In the build-up to the FCA assuming responsibility for conduct regulation, questions were asked as to how its supervisory approach would differ to its predecessor. The FCA has assessed its remit as “very clear” and “uncomplicated”. The plethora of material produced in anticipation of the new regulatory structure suggested that the FCA would focus its efforts on ensuring the markets work well for all participants; allowing good firms to make profits, and ensuring product innovation and choice for consumers As the new regulator sought to distinguish itself from its predecessor, firms were warned that a tougher, more intrusive style of supervision would replace the “primarily reactive” culture of the FSA.
The FCA’s overarching strategic objective is supported by three operational objectives, namely: securing an appropriate degree of protection for consumers; protecting and enhancing the integrity of the financial system; and promoting effective competition in the markets for regulated financial services in the interests of consumers. The FCA also has a free-standing duty to have regard to the importance of taking action to minimise the extent to which regulated business may be used for a purpose connected with financial crime. These objectives and the principles to which the FCA should have regard to in discharging them reflect the Government's new approach to regulation in the wake of the financial crisis. Notably, the requirements that the regulator considers the desirability of facilitating innovation and maintaining the competitive position of the UK are no longer included in FSMA. The financial services industry makes a major contribution to UK GDP and employment.

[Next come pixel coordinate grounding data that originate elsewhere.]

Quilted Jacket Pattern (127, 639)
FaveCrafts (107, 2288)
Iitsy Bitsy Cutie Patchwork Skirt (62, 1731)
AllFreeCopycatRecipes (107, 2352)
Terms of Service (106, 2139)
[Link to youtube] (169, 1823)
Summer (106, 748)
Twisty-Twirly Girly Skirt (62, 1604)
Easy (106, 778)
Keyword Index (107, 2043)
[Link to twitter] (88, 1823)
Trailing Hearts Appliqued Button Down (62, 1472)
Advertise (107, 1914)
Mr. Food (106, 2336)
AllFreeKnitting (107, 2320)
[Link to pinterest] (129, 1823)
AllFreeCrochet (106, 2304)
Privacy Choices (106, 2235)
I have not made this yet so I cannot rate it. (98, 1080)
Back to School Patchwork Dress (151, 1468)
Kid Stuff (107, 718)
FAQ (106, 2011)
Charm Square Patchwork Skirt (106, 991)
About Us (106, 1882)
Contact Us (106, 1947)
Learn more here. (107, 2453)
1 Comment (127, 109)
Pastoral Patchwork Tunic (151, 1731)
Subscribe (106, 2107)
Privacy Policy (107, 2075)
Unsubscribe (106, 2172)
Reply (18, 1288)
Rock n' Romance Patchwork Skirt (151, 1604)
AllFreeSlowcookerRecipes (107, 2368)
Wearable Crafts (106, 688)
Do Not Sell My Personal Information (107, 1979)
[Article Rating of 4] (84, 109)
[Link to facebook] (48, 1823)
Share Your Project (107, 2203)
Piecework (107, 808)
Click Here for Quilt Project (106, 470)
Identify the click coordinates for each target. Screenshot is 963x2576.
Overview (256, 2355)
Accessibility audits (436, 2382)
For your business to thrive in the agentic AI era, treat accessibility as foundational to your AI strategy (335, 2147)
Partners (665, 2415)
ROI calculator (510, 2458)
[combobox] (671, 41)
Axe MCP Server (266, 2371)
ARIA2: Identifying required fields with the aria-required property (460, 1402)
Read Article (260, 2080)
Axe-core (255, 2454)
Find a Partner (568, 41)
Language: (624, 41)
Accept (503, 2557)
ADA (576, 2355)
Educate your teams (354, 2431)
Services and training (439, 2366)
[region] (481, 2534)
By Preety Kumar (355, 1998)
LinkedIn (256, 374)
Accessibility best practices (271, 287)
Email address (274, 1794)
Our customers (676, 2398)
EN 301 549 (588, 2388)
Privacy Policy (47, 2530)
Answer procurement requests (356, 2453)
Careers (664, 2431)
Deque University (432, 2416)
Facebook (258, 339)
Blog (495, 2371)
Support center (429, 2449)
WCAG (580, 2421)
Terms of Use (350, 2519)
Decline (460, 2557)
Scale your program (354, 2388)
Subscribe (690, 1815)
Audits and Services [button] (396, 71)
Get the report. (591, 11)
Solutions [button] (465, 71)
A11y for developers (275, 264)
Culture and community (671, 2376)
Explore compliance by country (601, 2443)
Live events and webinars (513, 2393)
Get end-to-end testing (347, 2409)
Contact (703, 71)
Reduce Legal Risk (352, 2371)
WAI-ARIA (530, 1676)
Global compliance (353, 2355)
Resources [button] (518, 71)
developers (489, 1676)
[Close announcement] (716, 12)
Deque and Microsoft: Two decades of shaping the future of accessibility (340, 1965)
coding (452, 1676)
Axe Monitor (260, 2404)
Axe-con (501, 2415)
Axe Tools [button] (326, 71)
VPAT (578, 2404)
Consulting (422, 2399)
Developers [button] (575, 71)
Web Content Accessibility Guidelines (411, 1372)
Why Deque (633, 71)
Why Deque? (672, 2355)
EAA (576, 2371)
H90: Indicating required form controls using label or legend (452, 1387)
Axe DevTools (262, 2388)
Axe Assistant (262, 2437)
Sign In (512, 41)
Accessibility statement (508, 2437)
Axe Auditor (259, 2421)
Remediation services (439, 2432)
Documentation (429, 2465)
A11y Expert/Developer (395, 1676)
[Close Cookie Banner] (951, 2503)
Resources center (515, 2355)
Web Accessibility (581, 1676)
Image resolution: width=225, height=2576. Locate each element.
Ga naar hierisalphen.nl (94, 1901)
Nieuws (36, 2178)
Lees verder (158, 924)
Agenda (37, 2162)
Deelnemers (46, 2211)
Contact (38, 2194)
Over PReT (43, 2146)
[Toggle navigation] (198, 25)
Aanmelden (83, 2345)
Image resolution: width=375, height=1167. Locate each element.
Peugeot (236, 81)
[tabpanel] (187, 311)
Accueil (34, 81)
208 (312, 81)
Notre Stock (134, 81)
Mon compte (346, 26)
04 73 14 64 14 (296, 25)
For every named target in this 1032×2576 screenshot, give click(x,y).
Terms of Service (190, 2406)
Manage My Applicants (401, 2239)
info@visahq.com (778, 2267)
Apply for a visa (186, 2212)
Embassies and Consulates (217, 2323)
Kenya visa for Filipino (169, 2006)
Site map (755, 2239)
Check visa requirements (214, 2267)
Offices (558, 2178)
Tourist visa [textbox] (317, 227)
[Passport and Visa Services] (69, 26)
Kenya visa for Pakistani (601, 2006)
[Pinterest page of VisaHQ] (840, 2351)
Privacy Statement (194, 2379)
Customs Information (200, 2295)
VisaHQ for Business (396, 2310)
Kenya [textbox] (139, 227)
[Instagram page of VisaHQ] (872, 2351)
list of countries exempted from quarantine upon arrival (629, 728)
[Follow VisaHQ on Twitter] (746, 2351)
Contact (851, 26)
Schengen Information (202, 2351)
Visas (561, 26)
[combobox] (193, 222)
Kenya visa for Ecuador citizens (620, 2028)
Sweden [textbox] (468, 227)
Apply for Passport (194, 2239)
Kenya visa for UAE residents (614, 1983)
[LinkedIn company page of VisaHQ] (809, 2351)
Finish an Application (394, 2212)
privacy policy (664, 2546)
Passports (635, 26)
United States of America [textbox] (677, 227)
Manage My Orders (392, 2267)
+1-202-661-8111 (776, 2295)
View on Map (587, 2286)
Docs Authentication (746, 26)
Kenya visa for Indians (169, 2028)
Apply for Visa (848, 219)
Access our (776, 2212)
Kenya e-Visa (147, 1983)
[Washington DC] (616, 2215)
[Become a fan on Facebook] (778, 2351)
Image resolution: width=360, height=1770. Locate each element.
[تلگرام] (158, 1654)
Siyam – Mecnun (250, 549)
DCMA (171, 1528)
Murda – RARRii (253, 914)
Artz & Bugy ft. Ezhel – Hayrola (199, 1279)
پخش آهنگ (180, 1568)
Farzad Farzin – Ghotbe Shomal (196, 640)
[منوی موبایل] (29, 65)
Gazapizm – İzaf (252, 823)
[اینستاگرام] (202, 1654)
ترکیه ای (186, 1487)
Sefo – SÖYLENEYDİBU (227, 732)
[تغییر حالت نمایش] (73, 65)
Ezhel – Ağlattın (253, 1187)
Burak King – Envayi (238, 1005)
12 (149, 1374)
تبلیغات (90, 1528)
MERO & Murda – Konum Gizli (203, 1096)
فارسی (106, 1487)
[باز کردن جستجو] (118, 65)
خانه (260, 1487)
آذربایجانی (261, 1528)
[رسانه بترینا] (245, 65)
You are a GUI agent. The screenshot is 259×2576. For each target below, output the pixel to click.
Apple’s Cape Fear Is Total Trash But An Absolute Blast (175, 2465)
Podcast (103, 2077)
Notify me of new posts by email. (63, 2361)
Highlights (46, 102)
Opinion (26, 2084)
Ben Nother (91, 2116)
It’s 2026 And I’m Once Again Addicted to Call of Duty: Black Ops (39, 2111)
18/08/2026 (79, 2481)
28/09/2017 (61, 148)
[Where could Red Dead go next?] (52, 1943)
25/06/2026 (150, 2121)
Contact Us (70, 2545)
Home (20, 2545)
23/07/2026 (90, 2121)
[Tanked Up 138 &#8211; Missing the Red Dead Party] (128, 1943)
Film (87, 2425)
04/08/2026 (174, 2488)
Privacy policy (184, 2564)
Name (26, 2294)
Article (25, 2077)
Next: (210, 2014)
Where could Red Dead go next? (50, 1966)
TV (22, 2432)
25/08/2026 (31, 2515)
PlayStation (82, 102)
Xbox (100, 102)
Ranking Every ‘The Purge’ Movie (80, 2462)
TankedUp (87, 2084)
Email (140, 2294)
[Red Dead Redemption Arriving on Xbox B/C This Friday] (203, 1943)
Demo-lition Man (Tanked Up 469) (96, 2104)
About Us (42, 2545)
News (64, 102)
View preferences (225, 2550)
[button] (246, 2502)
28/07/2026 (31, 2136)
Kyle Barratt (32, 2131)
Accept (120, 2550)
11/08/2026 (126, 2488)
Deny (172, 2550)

Recognising that an effective regulatory system can attract business, the Treasury Committee, in its report entitled House of Commons Treasury Committee: Financial Conduct Authority, stated that it is important that the new regulatory bodies do not ignore the impact of their actions on the competitiveness of the UK.
In addition to having responsibility for conduct issues, the FCA is responsible for the prudential regulation of around 23,000 firms that are not regulated by the PRA. Insurance intermediaries, for example, are solely regulated by the FCA. The British Insurance Brokers’ Association and the Institute of Insurance Brokers have been openly critical of the previous regulatory regime stating that the style and intensity of regulation is inappropriate for insurance brokers. They have argued that fundamental reform is essential to allow the FCA to deliver discernable value to regulated firms and their customers. The Confederation of British Industry was particularly vocal in its concern about the role of the FCA and cautioned that the differing objectives of the two regulators could give rise to the potential for differences in their approach to prudential regulation. One issue that was raised was the possibility of creating a two tier regulatory regime for firms within the same industry that could damage competition between firms that are close to the dividing line between being supervised by the FCA or PRA.
The FCA was originally to have been named the Consumer Protection and Markets Authority and was branded a “strong consumer champion”. This label was heavily criticised by the Treasury Select Committee who considered it to be inappropriate, confusing and dangerous. The crux of their argument was that the promotion of a regulator as a consumer champion would lead consumers to falsely believe that all financial products are risk free, potentially creating moral hazard. The Government dropped this name in favour of the FCA but stressed that the term "consumer champion" should be viewed in the context of the FCA's role as a focused and proactive conduct regulator that is entirely independent and impartial.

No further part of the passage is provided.